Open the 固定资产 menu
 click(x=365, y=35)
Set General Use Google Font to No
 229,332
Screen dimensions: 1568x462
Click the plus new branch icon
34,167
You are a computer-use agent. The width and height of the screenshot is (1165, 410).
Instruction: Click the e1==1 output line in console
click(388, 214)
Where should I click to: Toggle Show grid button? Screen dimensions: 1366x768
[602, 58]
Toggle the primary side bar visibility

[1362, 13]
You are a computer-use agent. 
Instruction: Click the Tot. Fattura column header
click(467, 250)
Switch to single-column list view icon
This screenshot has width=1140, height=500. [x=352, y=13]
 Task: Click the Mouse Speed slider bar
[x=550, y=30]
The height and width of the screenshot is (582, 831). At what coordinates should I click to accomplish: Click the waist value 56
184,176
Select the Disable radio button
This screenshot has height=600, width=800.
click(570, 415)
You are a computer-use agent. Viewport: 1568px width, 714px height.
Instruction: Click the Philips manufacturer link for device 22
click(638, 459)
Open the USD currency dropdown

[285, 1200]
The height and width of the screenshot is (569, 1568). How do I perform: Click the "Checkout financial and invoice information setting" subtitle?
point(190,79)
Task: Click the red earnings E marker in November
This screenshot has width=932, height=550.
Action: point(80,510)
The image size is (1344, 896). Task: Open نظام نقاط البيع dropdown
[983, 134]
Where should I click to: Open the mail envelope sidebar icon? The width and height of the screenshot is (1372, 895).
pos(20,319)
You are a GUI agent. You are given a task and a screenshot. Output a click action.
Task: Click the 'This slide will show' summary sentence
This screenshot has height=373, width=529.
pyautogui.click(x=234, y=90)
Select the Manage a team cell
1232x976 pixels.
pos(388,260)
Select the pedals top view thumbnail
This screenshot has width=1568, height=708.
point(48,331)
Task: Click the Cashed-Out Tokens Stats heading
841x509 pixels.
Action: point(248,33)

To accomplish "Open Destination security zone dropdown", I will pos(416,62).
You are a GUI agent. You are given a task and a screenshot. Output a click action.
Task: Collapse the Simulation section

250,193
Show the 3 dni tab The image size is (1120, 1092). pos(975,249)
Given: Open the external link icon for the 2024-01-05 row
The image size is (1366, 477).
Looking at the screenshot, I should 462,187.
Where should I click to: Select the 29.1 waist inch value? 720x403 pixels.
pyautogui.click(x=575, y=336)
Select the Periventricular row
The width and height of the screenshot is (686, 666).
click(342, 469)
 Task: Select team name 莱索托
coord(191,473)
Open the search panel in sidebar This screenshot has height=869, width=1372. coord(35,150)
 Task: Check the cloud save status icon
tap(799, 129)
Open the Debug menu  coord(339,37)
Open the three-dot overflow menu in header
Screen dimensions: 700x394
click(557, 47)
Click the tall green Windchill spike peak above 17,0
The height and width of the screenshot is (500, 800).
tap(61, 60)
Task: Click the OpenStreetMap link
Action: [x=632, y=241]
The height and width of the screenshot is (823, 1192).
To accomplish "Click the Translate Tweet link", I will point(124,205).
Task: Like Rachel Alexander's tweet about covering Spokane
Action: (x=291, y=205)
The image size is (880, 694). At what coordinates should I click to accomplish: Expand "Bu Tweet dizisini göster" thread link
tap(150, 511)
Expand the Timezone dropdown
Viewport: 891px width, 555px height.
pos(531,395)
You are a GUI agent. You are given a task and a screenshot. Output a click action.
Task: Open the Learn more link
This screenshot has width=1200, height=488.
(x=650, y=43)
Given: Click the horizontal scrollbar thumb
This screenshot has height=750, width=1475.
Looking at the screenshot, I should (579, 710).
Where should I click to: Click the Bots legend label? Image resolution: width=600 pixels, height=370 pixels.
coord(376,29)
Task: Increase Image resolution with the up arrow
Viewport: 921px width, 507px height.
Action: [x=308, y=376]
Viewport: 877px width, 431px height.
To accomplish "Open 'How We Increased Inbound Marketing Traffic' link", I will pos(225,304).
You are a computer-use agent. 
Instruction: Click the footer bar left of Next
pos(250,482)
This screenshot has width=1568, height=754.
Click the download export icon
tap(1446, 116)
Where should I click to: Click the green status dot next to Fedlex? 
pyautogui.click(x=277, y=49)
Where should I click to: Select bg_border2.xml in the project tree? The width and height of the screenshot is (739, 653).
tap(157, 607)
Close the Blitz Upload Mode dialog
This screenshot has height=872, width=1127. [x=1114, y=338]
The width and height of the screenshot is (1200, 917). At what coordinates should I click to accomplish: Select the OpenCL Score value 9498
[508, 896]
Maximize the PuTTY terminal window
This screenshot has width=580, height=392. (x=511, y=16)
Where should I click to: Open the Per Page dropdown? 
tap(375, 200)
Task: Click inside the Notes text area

- **About this task**
Give only the number of lines in the data that include the string "computer".

- **Response to this task**
4